Vêm as primeiras chuvas, acabaram
os fogos de Verão, foram-se embora os emigrantes em férias e os turistas,
reabre a Assembleia e os «pubs» de políticos na capital. Nas vilas os cafés
perdem a animação e há pouco que discutir, por outro lado, aproximam-se
eleições autárquicas e outras. Portanto, os tempos estão maduros. É a altura de
semear novos municípios, e, presumindo que apesar de tudo as pessoas ainda não
tenham grande experiência da vida autárquica concreta, vou explicar como é que
se faz.
Em primeiro lugar arranja-se um
pretexto. Há sempre pretextos, e qualquer um serve, para este fim. Por exemplo,
dizer que a Câmara só liga à sede do concelho e só lá é que faz benefícios nas
ruas, só lá é que há clube da segunda divisão, só lá é que pode ir pagar os
impostos ou só lá é que há cinema com filmes pornográficos aos sábados - e a
freguesia sente-se com direito a tudo isso. E claro que é imbecil mas serve!

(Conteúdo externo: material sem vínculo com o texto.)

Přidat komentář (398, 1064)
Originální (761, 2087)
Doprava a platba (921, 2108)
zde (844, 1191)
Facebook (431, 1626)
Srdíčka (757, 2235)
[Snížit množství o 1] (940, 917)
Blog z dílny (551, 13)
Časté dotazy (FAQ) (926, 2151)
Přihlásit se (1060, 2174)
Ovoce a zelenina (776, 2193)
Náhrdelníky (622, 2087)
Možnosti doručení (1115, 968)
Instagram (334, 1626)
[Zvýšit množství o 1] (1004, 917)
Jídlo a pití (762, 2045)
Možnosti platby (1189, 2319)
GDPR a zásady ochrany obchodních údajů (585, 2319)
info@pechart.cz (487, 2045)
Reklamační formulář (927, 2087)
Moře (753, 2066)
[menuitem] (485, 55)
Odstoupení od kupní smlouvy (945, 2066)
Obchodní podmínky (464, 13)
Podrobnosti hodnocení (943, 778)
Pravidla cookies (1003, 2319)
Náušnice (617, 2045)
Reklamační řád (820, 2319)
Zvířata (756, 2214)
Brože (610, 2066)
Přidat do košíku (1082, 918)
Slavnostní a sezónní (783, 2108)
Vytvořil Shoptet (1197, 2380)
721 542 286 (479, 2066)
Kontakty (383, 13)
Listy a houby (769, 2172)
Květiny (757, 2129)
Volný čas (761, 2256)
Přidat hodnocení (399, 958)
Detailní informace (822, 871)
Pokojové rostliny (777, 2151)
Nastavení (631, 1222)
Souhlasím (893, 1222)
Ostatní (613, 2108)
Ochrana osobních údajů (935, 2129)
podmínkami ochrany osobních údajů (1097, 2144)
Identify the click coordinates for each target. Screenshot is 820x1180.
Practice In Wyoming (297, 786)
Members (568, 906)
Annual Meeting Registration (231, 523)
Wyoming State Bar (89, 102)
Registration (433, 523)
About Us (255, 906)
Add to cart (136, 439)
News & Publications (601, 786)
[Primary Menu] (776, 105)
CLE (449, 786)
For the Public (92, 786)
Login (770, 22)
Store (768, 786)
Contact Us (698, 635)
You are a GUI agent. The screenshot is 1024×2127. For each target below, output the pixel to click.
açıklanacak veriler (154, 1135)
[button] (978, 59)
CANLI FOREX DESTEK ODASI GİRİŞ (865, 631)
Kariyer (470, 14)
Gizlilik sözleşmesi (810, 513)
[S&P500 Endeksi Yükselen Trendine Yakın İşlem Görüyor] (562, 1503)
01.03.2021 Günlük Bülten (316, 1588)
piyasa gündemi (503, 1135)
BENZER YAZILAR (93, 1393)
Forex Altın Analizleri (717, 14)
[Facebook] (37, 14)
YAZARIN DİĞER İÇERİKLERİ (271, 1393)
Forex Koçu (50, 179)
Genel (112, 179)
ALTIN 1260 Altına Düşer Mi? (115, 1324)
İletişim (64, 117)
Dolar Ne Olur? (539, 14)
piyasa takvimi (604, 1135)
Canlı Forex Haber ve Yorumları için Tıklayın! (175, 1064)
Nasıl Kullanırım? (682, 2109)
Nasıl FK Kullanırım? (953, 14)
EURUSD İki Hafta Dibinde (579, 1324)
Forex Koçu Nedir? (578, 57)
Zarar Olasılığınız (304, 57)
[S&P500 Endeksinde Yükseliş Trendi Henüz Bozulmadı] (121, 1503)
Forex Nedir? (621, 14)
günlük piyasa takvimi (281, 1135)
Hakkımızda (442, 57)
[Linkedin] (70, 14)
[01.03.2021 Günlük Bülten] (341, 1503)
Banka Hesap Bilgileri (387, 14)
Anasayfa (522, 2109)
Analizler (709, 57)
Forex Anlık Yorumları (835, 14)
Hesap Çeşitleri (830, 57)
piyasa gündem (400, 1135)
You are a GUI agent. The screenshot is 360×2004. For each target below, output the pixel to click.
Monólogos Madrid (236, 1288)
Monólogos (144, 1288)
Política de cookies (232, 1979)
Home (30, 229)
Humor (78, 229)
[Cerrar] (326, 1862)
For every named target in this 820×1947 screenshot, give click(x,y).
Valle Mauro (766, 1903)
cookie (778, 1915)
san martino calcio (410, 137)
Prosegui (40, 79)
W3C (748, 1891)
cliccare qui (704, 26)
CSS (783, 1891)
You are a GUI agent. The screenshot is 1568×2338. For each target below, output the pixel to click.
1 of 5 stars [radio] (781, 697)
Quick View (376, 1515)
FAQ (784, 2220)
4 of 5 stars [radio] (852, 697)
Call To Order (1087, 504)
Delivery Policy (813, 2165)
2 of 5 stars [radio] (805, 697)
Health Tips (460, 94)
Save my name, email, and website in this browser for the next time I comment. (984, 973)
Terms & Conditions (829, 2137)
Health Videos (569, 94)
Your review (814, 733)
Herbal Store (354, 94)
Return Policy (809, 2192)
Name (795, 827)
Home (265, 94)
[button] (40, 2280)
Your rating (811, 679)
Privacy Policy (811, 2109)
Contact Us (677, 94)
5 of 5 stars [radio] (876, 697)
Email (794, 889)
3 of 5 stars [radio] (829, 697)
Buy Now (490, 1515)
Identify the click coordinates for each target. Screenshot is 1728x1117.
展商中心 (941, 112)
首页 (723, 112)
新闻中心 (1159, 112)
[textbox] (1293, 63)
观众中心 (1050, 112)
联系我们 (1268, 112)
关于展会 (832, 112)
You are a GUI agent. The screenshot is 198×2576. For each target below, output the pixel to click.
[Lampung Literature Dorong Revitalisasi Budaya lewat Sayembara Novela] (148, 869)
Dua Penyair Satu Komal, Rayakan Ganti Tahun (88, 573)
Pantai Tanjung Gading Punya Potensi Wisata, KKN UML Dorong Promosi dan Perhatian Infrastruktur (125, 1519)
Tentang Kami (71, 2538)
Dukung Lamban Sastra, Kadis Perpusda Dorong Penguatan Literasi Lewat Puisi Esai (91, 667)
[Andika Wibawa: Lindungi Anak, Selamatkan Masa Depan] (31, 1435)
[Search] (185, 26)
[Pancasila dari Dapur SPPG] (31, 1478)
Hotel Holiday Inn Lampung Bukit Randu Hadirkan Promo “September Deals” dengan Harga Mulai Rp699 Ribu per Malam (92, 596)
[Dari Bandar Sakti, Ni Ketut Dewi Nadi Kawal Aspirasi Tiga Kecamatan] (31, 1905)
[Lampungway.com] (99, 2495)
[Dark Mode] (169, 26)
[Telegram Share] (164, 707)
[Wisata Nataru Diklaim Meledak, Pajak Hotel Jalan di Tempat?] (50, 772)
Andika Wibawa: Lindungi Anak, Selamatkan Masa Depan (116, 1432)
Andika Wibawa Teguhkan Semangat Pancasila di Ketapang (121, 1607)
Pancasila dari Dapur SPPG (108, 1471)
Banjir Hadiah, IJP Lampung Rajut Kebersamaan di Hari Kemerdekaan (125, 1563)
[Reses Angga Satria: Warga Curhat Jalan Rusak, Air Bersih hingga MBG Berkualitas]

A seguir procuram-se razões
históricas: o melhor de tudo é, de longe, descobrir que a freguesia já foi um
município daqueles que levaram uma machadada do Mouzinho da Silveira - isso é
ouro sofre azul! Mas se não for, os futuros munícipes não se preocupem: há
outras coisas que servem para justificar plenamente a importância histórica do
lugar. Há-de haver vestígios romanos (há-os por todo o lado!), há-de haver alguma
quinta ilustre, há-de haver, que diabo! a casa onde nasceu qualquer cidadão
importante. Procurem também, caramba! Não posso fazer tudo! Há-de haver pelo
menos um director-geral nascido na freguesia. Um coronel. Um capitão. Até um
jogador de futebol conhecido, em último caso...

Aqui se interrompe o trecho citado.